◆ Goal of the exercise
Look through the records below for the line holding "Click the red search magnifier icon". Write it out exactly, with each following line through the line holding "You are a computer-use agent. Image resolution: width=2084".

______________________________

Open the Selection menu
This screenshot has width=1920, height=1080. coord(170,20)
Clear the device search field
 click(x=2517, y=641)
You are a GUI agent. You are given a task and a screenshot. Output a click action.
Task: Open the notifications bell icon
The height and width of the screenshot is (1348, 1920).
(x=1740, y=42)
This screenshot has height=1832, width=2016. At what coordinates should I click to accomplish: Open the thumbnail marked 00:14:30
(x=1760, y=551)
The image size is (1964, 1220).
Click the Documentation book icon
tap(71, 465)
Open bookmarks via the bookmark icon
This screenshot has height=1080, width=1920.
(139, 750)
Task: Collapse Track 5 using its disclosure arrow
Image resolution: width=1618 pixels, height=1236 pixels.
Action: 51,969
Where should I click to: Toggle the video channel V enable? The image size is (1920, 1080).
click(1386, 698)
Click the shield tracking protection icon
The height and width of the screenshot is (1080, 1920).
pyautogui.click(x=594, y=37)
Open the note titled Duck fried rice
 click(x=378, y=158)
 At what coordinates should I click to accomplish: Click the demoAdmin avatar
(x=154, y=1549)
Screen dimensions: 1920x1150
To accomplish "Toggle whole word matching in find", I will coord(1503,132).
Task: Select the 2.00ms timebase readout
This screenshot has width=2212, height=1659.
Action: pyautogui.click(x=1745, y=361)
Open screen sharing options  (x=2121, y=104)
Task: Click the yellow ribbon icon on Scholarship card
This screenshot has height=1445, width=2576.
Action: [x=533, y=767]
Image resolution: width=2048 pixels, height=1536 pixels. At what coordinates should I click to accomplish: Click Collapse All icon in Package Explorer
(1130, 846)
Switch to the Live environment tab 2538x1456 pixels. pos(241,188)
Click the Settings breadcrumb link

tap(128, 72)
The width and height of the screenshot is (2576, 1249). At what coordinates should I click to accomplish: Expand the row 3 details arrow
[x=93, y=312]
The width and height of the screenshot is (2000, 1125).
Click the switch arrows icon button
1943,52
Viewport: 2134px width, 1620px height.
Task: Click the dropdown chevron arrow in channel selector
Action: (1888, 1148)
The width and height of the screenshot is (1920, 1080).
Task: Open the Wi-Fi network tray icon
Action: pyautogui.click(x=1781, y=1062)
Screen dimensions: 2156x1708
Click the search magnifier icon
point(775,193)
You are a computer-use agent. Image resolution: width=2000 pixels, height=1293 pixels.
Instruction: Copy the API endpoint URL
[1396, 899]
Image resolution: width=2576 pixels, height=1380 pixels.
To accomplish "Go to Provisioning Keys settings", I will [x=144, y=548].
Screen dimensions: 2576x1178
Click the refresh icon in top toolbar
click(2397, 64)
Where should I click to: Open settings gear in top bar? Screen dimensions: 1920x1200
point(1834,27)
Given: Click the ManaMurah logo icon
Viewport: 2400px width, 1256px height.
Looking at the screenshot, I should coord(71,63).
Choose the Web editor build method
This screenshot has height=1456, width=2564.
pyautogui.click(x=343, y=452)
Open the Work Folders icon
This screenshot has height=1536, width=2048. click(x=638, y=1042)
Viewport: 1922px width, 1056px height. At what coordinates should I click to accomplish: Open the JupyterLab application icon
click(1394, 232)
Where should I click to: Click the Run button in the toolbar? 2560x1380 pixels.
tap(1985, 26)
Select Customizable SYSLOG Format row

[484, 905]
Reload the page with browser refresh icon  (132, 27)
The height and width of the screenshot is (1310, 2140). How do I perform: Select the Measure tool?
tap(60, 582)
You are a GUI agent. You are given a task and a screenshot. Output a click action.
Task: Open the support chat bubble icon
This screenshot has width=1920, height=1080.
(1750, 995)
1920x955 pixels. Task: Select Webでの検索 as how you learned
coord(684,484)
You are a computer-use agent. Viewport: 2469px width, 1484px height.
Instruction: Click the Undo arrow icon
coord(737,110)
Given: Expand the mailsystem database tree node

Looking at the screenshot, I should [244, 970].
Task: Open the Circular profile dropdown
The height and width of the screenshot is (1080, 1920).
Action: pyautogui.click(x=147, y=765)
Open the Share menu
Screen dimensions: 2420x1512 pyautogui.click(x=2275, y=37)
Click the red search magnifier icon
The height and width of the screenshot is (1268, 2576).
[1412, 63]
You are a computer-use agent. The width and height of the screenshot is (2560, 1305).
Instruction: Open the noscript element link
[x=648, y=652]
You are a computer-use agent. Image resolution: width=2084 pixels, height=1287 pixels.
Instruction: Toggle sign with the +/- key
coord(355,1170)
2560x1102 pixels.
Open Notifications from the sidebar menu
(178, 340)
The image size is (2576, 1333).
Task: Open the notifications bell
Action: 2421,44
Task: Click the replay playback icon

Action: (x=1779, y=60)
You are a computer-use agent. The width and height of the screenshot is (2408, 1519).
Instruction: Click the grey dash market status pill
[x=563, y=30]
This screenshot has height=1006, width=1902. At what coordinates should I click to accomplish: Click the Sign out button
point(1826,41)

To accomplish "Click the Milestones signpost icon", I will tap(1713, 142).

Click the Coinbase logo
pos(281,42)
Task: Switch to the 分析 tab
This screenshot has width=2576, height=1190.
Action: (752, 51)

______________________________

◆ Output of the task
Click the red search magnifier icon
The height and width of the screenshot is (1268, 2576).
[1412, 63]
You are a computer-use agent. The width and height of the screenshot is (2560, 1305).
Instruction: Open the noscript element link
[x=648, y=652]
You are a computer-use agent. Image resolution: width=2084 pixels, height=1287 pixels.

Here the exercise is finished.